# [Article]
Our first concern with the nuclear industry should be that it is not used for purposes that damage workers interests, by threatening their lives, health and communities.  We have to be concerned for the workers who live in the communities surrounding such plants, as well as for all those generations of workers to come.  If only such concern had been shown for all of those workers, communities and families who were allowed to work for decades with deadly asbestos, that continues to blight people's lives decades later.  Everyone can be wise long after the event, and bemoan the fact that they were too concerned about short term economic considerations to have heeded the warnings that were given to them.

Labour's policy should be to demand that nuclear plants, and the nuclear industry in general is placed under workers control, with day to day workers supervision undertaken by committees of specialists drawn from the workers' movement, and local communities.  Activity should only be undertaken where it can guarantee very high levels of safety and security for workers and local communities, and just as the government provides huge subsidies to the private nuclear power companies, they should provide sufficient subsidies to ensure that workers can run such plants to these high levels of safety and security.

# [Short exercise 1]
According to the piece on nuclear power and workers' control, why should the government give subsidies to plants run by workers? Answer in one to three sentences.
# [Short exercise 2]
Carry on writing the piece on nuclear power and workers' control, starting after its final sentence.

# [Listed entries]
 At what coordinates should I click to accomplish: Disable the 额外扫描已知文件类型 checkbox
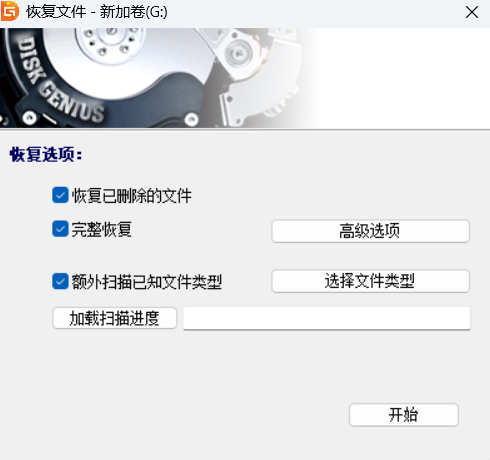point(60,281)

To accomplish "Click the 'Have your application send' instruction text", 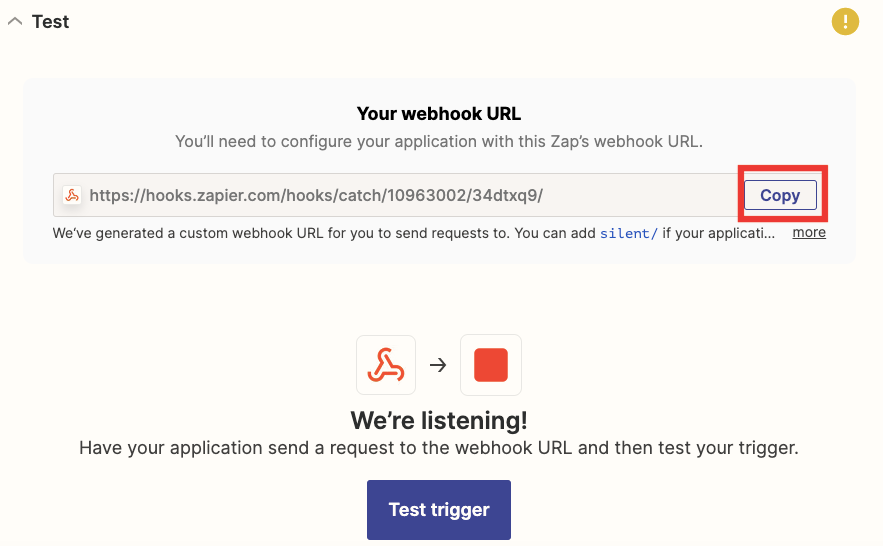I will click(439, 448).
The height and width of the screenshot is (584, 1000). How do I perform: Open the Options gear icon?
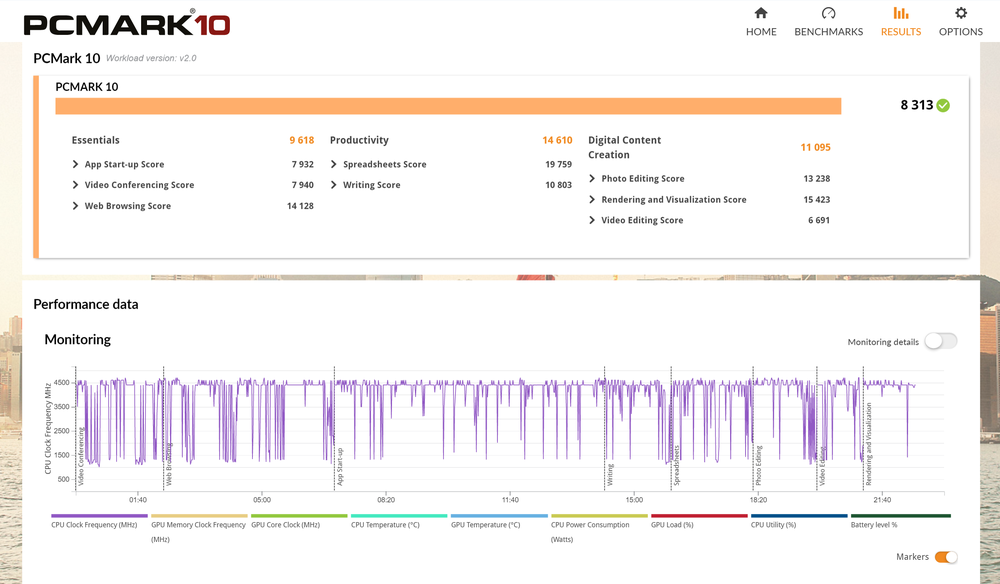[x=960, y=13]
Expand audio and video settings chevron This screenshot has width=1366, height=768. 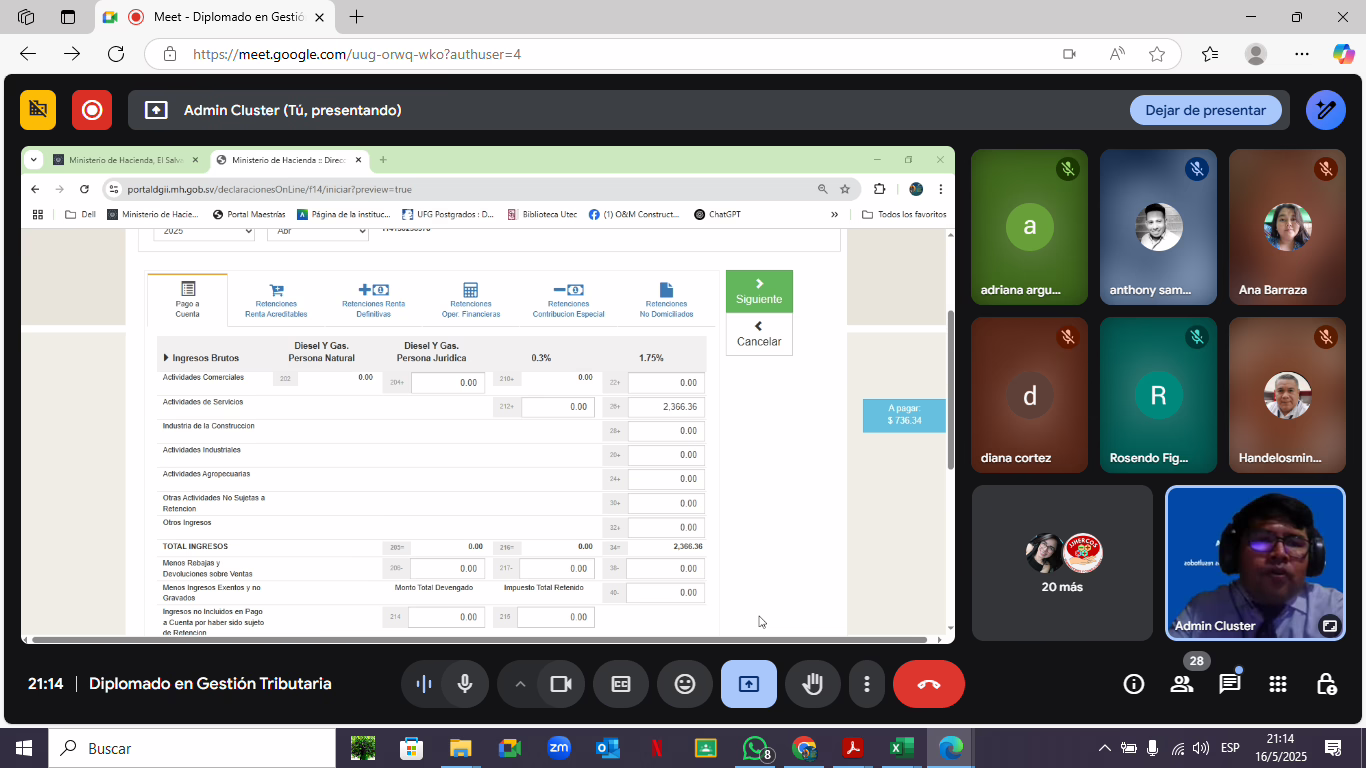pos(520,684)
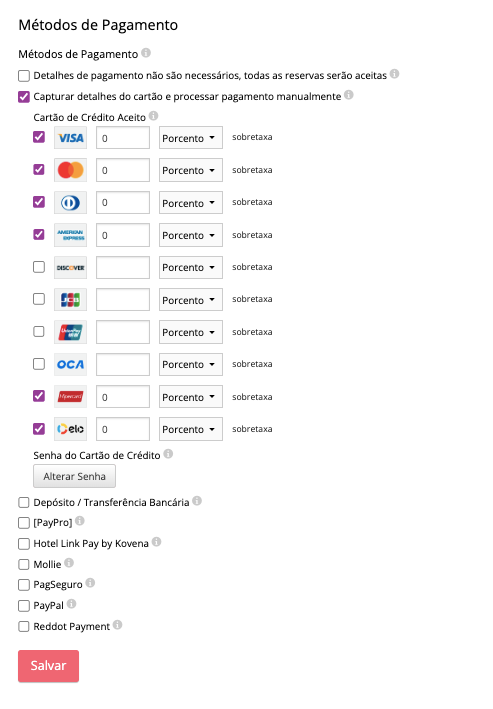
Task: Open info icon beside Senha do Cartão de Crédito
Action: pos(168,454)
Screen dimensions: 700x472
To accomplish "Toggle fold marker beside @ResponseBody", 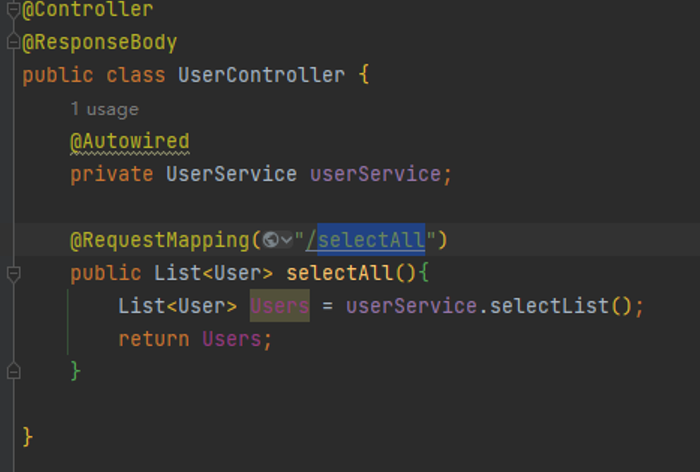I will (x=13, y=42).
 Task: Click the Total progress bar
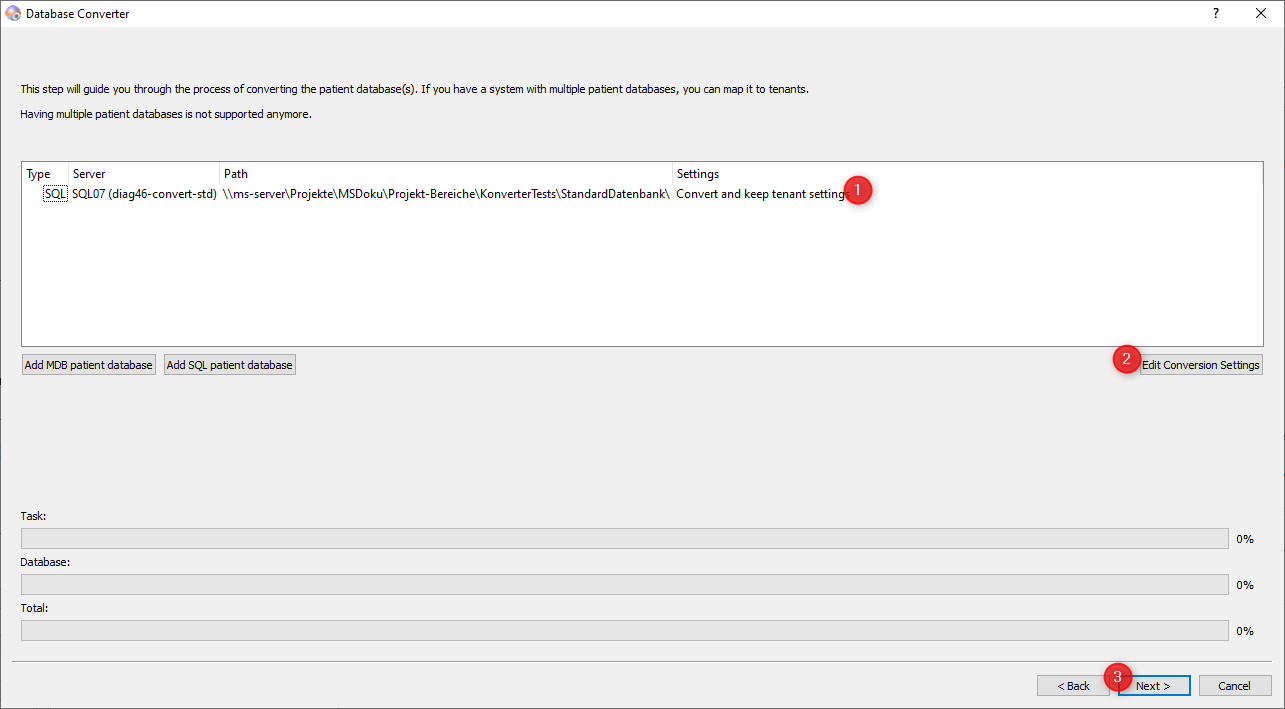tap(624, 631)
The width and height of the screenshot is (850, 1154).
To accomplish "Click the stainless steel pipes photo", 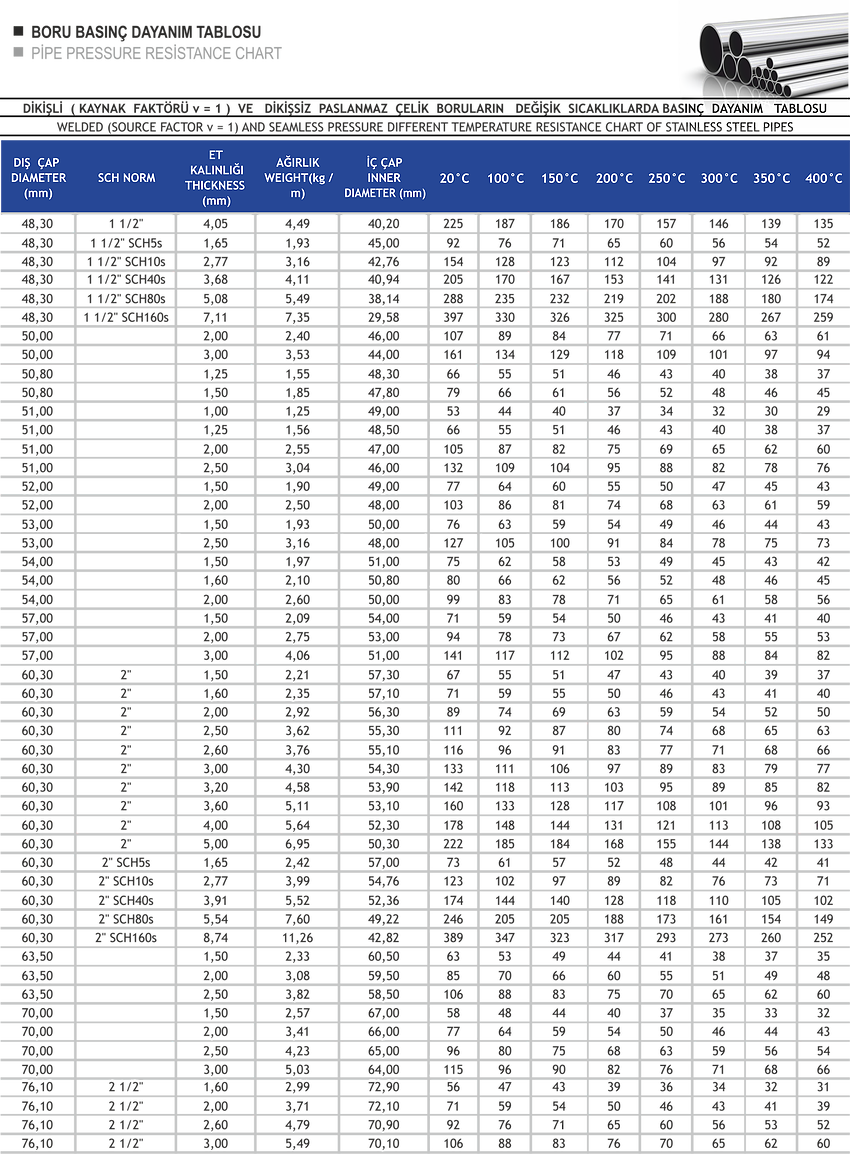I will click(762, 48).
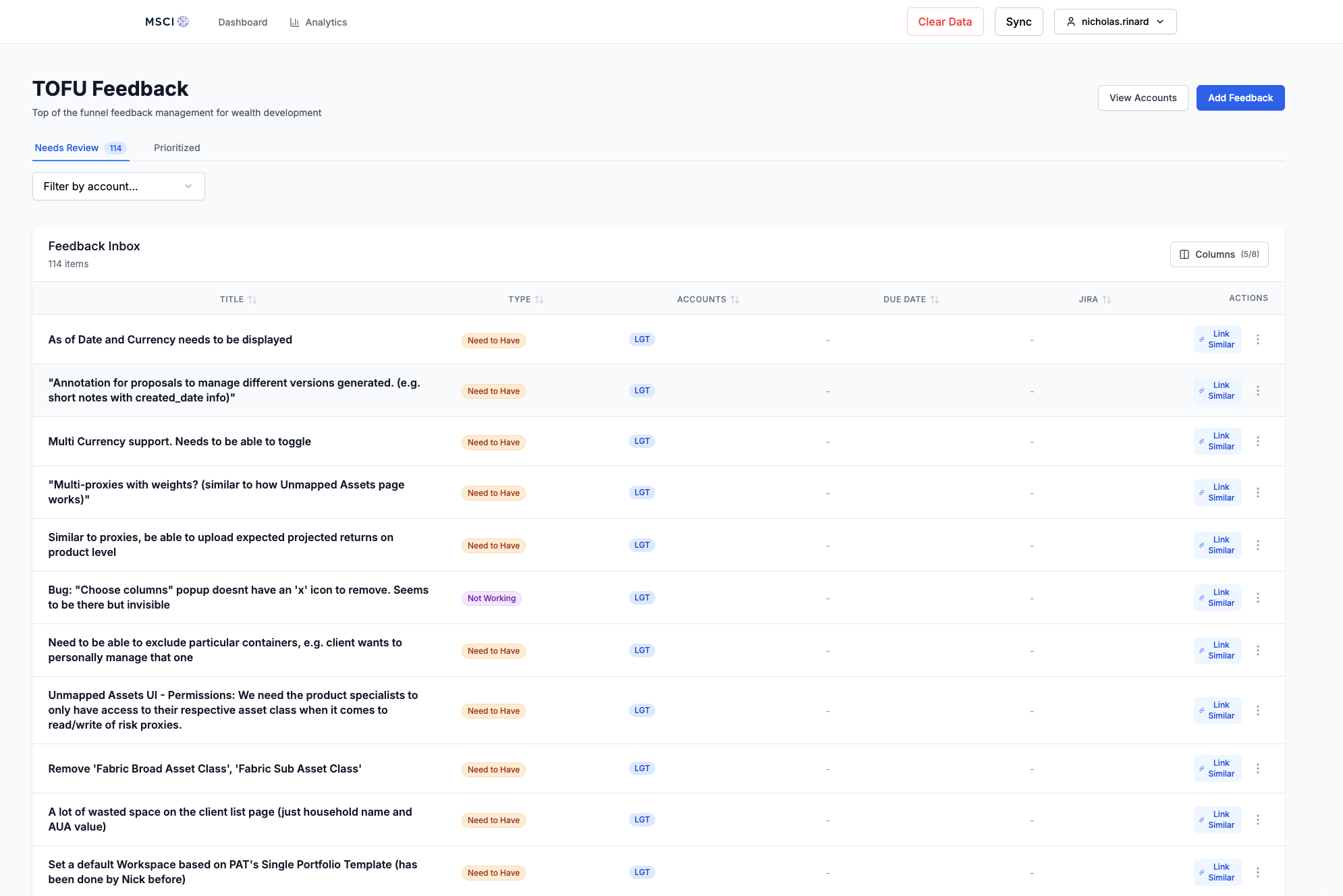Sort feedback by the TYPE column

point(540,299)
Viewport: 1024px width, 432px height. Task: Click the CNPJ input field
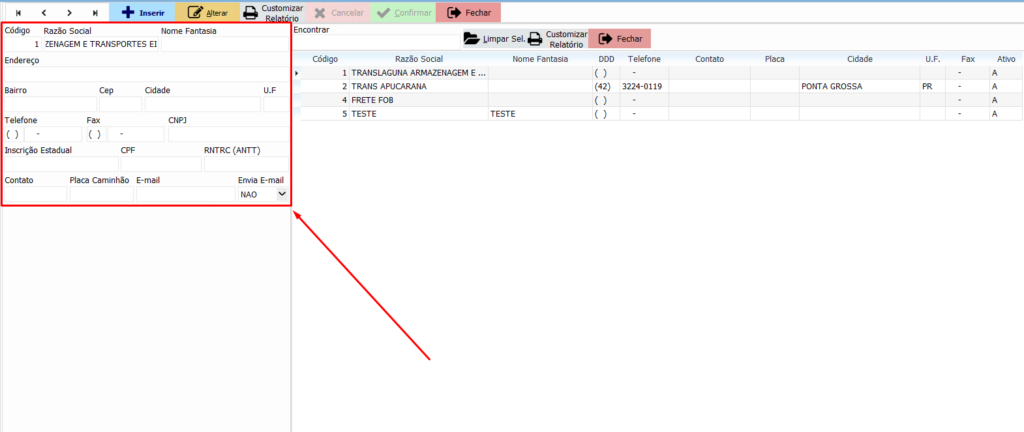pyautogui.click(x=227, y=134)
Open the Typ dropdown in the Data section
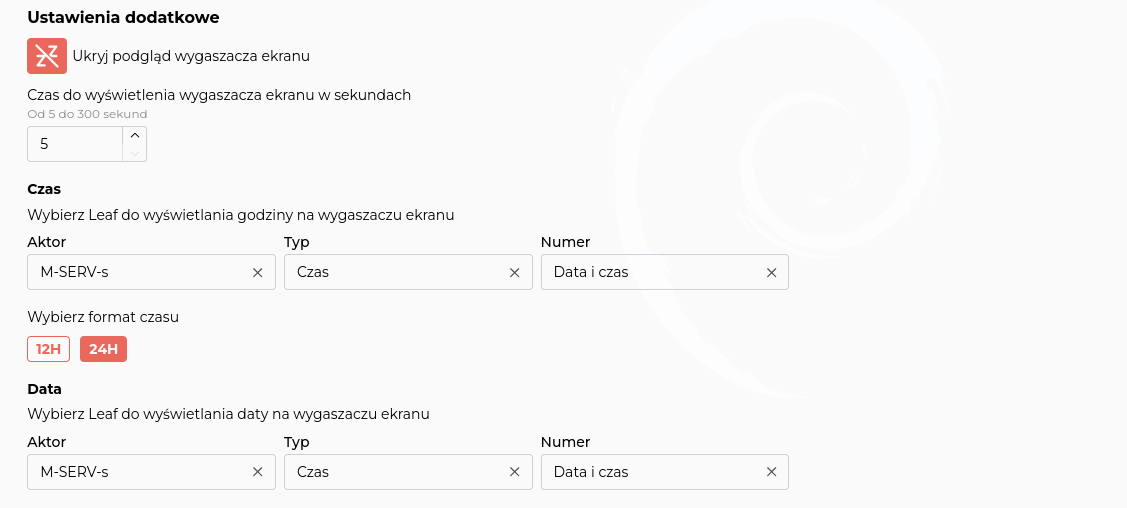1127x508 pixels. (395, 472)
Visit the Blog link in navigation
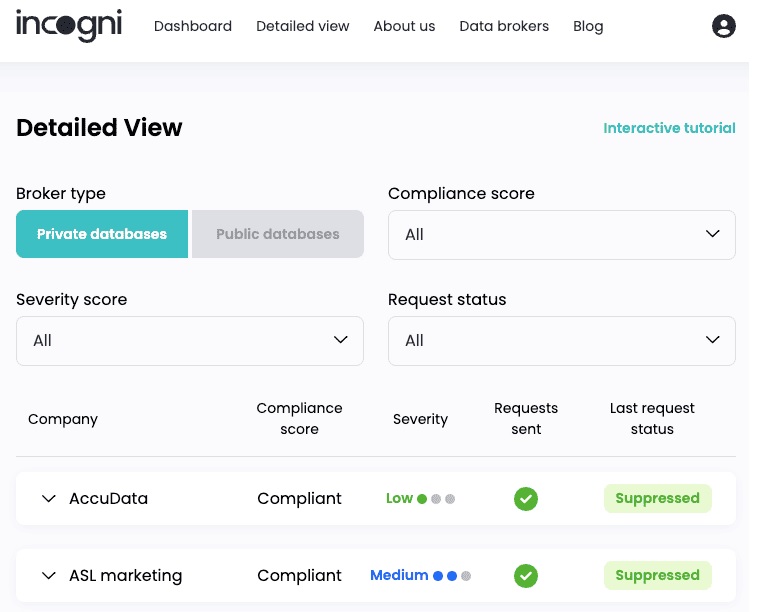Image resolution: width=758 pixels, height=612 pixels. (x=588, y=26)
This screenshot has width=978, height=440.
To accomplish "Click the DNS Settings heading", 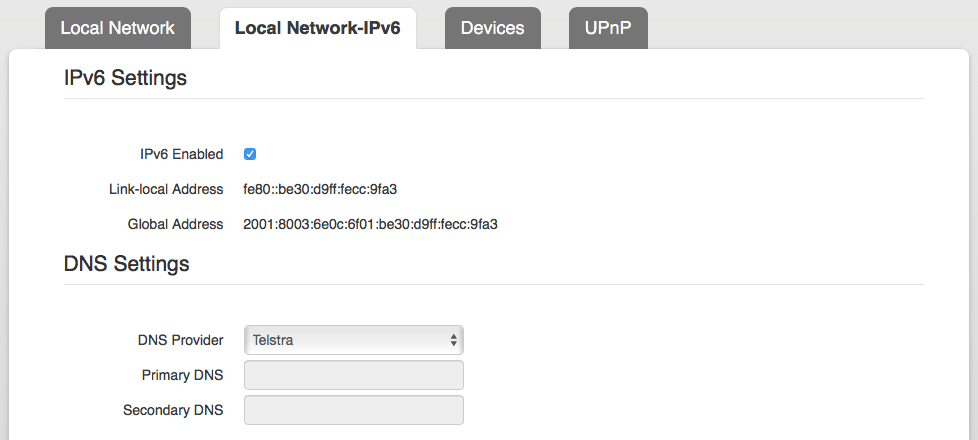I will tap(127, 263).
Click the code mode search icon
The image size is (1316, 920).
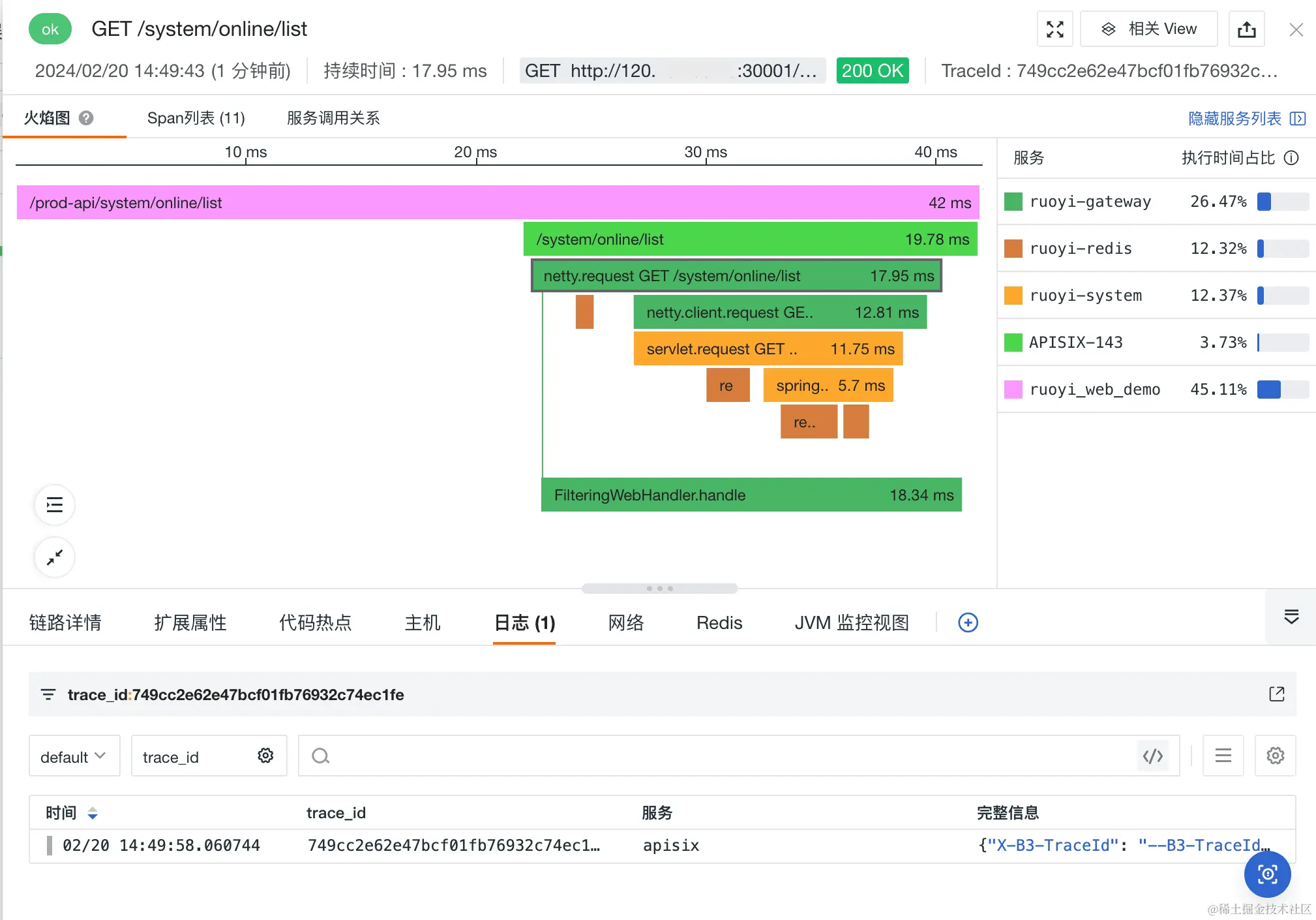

# [Task response 1]
The government already gives huge subsidies to private nuclear power companies, so the piece says it should likewise give workers enough support to run the plants. That money would let them keep the very high levels of safety and security the piece demands for workers and local communities.

# [Task response 2]
Moreover, we should demand as a priority, that the government provides large scale funding along with other EU governments for intensive research and development of nuclear technology so as to improve safety and security, and particularly, for the rapid development of nuclear fusion technology, which can provide limitless supplies, of safe and cheap nuclear power into the future.

But, all of that requires that we remove the Tories and their UKIP and Liberal allies, and their faith in capitalism and the free market.  It requires that we build the Labour party, and the Labour Movement, so as to be able to take on these challenges of the future.